Criminal Bribery Charges Lead to $1 Million FBAR Penalties
For many taxpayers, the failure to file reports of foreign financial accounts happens by accident, or at least inadvertently. Even many penalties issued for willful violations are the result of a taxpayer's negligence rather than any complex tax avoidance scheme. But for John Alfay Salama Markus, a federal tip scheme and criminal bribery charges led to over $1 million in willful FBAR penalties.
Hiding Federal Criminal Bribery Money
John Alfay Salama Markus was an employee of the United States Army Corps of Engineers while stationed in Iraq. Between 2006 and 2009, Markus accepted bribes for confidential bid information about government contracts. In exchange for providing confidential information about the Unite States government's contracting needs, Markus received kickback based on a percentage of the money made from the contract.
To avoid criminal bribery charges, Markus had the contractors transfer money into foreign financial accounts in his father and brother's names in Jordan and Egypt. Markus would then direct his family to transfer the money into his own U.S. accounts. Between 2007 and 2009, the accounts each had over $10,000 in them, making them elligible for disclosure under the Bank Secrecy Act (BSA). But Markus did not report the accounts, since doing so would have exposed him to criminal bribery charges.
Criminal Bribery Charges Reveal Willful FBAR Violations
Markus's scheme was discovered by the Department of Justice, and he was charged with 54 separate crimes connected to the bribery scheme, including willfully failing to report his interests in the Jordanian and Egyptian accounts. He pled guilty to several of these charges, creating a factual record that laid the basis for the IRS to levy penalties against Markus for willful FBAR violations in United States v John Alfay Salama Markus, No. 1:16-cv-02133 in United States District Court for the District of New Jersey.

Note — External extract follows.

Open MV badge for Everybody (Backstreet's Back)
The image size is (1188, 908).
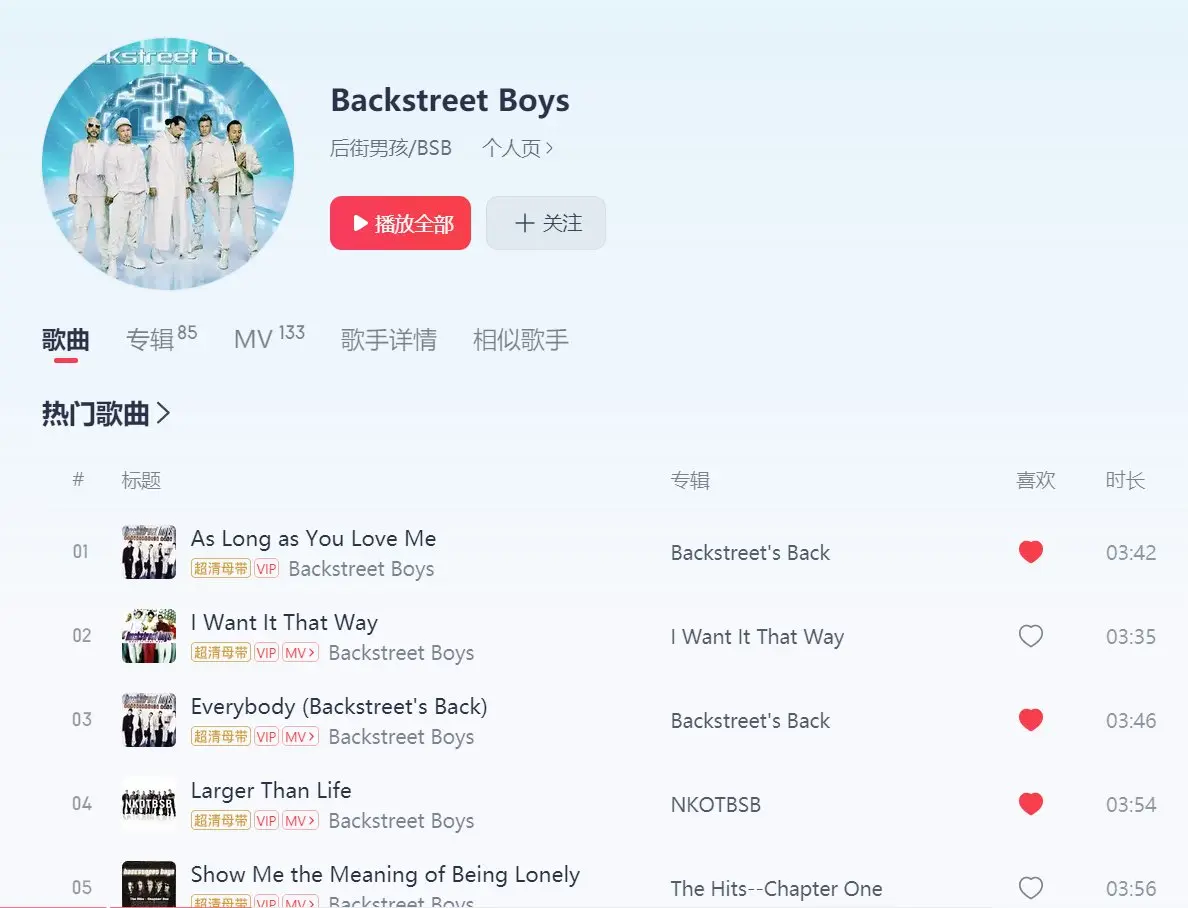click(300, 737)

Proving Willful FBAR Violations
Willfully failing to file FBARs with the IRS adds up quickly. For each year, and each account, a taxpayer can be required to pay up to $100,000 or 50% of the balance of the account at the time of the violation. To levy these penalties, the IRS must be able to prove:
- The person is a U.S. citizen
- He or she had an interest in or authority over a foreign financial account
- The account had more than $10,000 in it at some point during the reporting period
- The person willfully failed to disclose the account.
Control of Family Members' Bank Accounts
Markus did not have his name on the foreign financial accounts in question. They were officially titled to his father and his brother. In order to impose willful FBAR penalties against Markus, the IRS needs to demonstrate that he had control or authority over the accounts. In its Memorandum in Support of Motion for Summary Judgment, the government said this standard was met when Markus:
- Directed his buyers to deposit money in those accounts
- Directed his father and brother to transfer funds out of the account for his benefit
- Controlled the deposit and distribution of funds in the accounts
According to the government, this triggered the "signature or other authority" portion of the Bank Secrecy Act, and imposed a duty to report the accounts on Markus.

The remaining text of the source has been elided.